Heterogeneous CPU topologies are becoming commonplace, but how are they utilized in pratice? By default, the Linux thread scheduler should schedule work on a P-core until all P-core threads are busy, then start scheduling on E-cores. Perfetto provide a convenient mechanism for visualizing this scheduling policy.

Thread Topology

lstopo provides a useful visual summary of the CPU core topology. As an example, here’s the view of my i9-12900KF (AlderLake) CPU with all cores online. Threads 0-15 are the 8 P-cores; two threads for each core because Hyper-Threading is enabled. Threads 16-23 are the E-cores.

ADL CPU Core Topology

Cores can be offlined echoing 0 to /sys/devices/system/cpu/cpuN/online; offline cores are not present in the lstopo visualization.

Scheduling Visualization

The excellent Perfetto tool makes it simple to visualize thread scheduling. To visualize the scheduling for the Cyberpunk 2077 benchmark:

  1. Build Perfetto: https://perfetto.dev/docs/quickstart/linux-tracing
  2. In a terminal, run tracing command:
sudo out/linux/tracebox -o trace_file.perfetto-trace --txt -c test/configs/scheduling.cfg
  1. In a second terminal, launch the benchmark:
steam -applaunch 1091500 --launcher-skip -benchmark

Once the benchmark is complete, run sudo chmod 755 trace_file.perfetto-trace to make the trace readable by non-root users and open it in the Perfetto UI. Here’s an example run:

Perfetto Scheduling Viz

This data shows work evenly distributed across the available CPU threads. This is good, because Cyberpunk is a DX12 game that should leverage multi-threading where possible.

The default trace configuration captures just a few megabytes of data, discarding the rest.
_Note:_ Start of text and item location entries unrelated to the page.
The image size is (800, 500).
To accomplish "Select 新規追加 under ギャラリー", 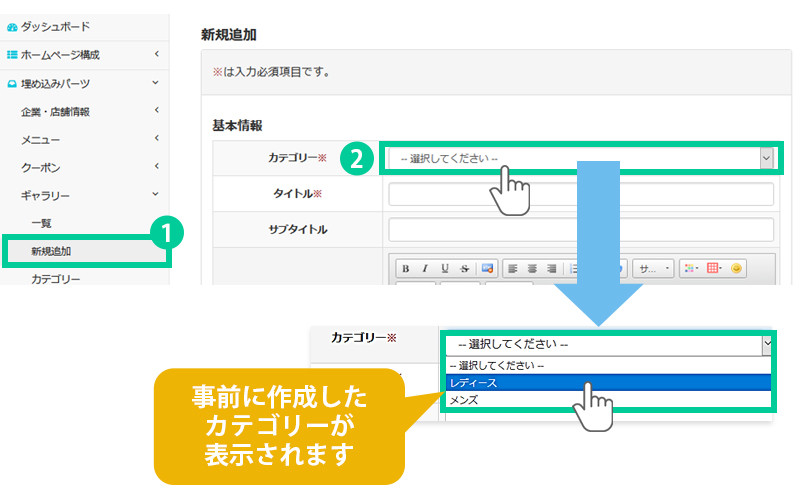I will pos(51,251).
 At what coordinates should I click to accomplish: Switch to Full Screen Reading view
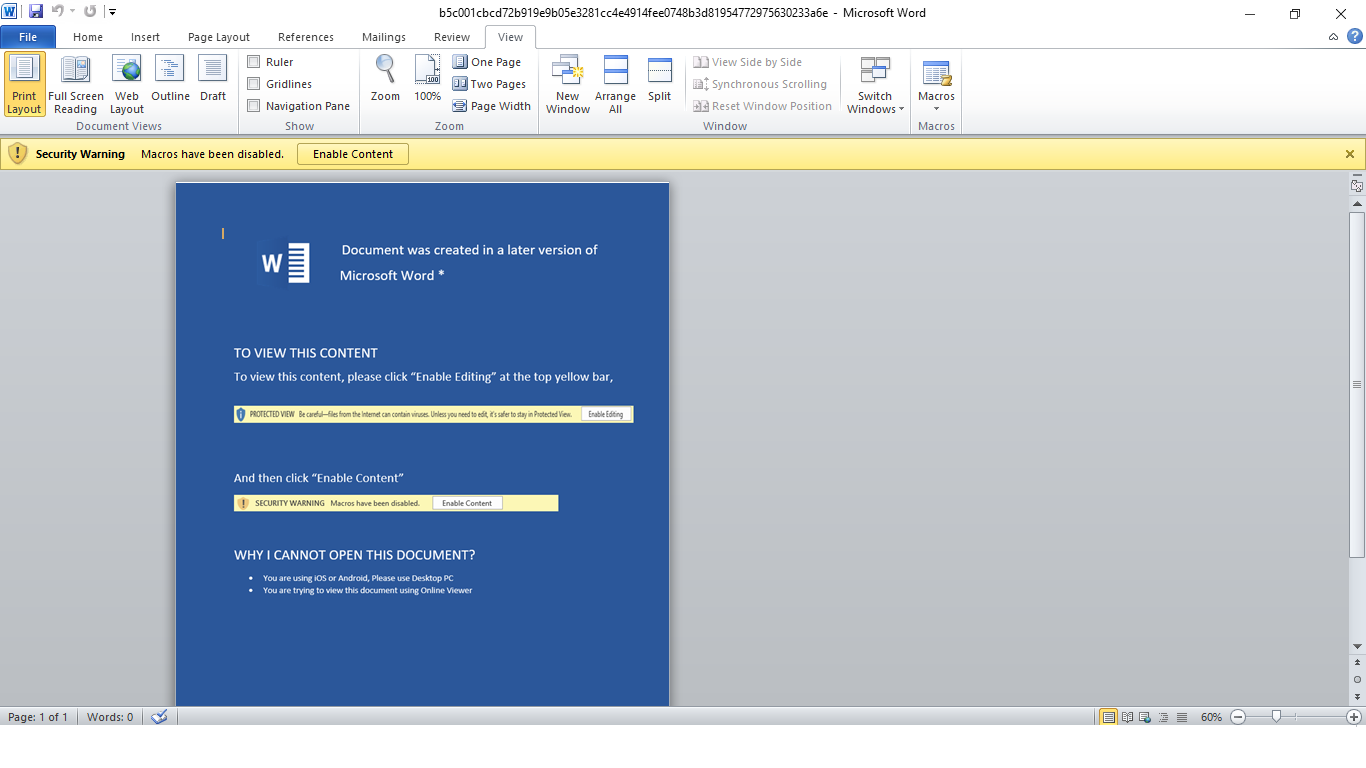(x=76, y=84)
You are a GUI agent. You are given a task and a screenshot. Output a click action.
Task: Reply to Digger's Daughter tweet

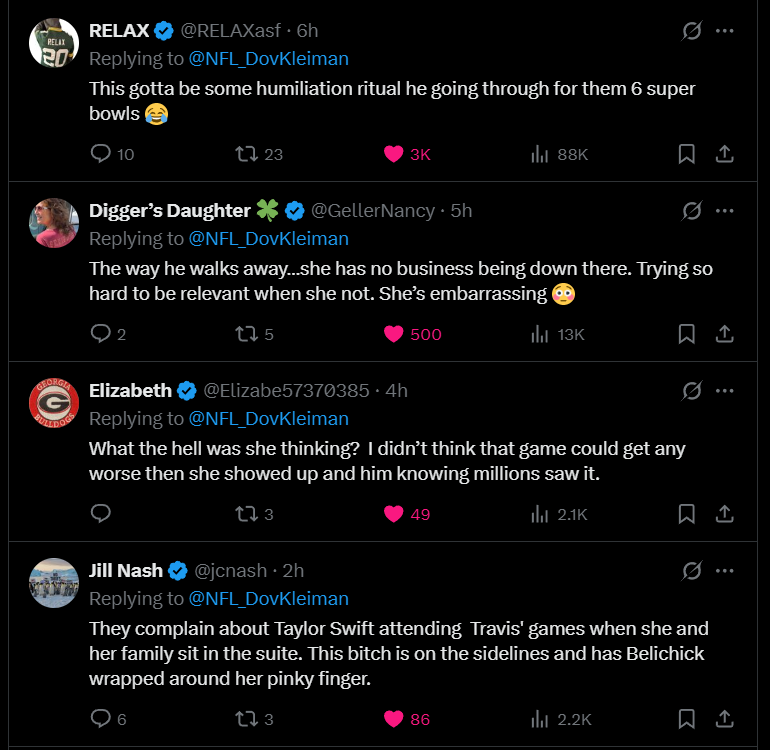(x=101, y=334)
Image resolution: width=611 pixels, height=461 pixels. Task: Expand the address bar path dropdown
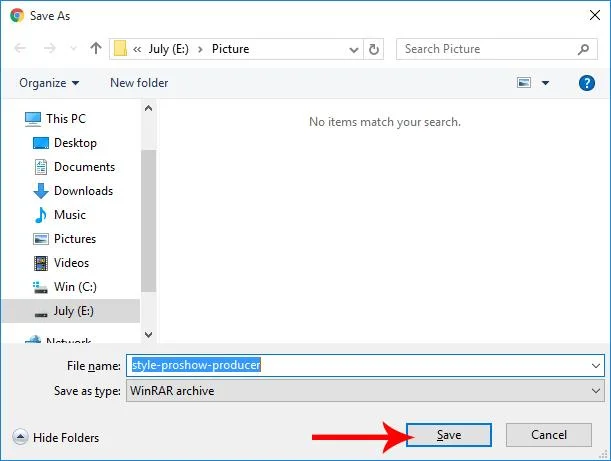[x=354, y=49]
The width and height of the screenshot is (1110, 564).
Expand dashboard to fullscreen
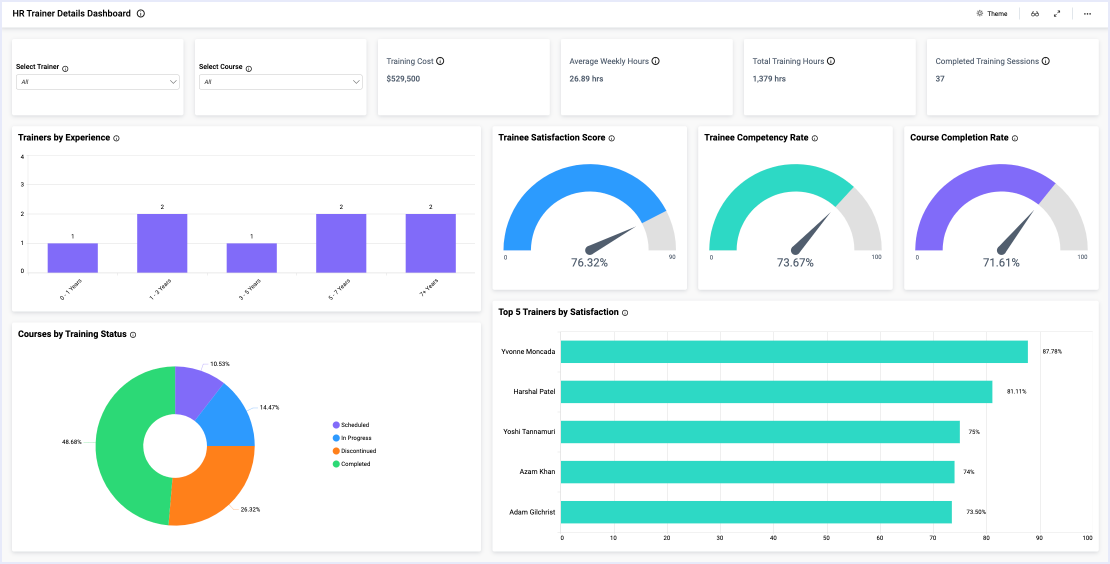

This behavior can be modified by editing the trace configuration.

Scheduling Constraints

To constrain the benchmark such that it only runs on P-cores:

killall steam && taskset -c 0-15 steam -applaunch 1091500 --launcher-skip -benchmark

We must terminate Steam before launching the benchmark; otherwise Steam will signal the current running instance and terminate instead of running the benchmark inside our affinity-constrained environment.